#### INPUT DATA

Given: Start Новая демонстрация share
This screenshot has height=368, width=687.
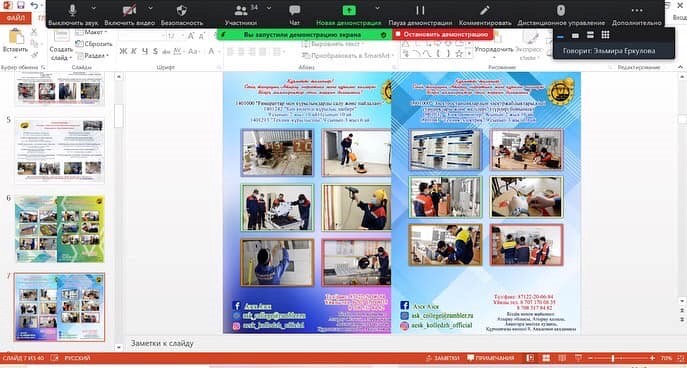Looking at the screenshot, I should 349,14.
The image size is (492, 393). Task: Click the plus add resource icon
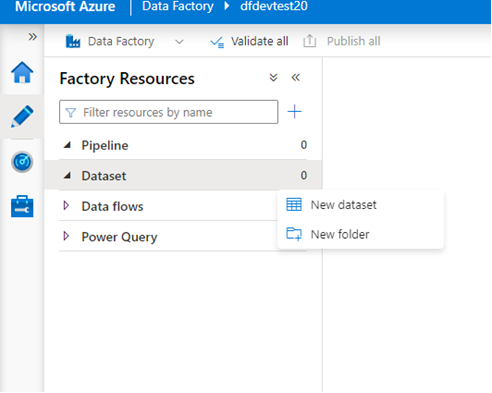[295, 112]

########

__WHAT IS REQUIRED__
Every entry above needs to be printed again exactly, with its pictures left out.

__TASK OUTPUT__
Given: Start Новая демонстрация share
This screenshot has height=368, width=687.
Looking at the screenshot, I should 349,14.
The image size is (492, 393). Task: Click the plus add resource icon
[295, 112]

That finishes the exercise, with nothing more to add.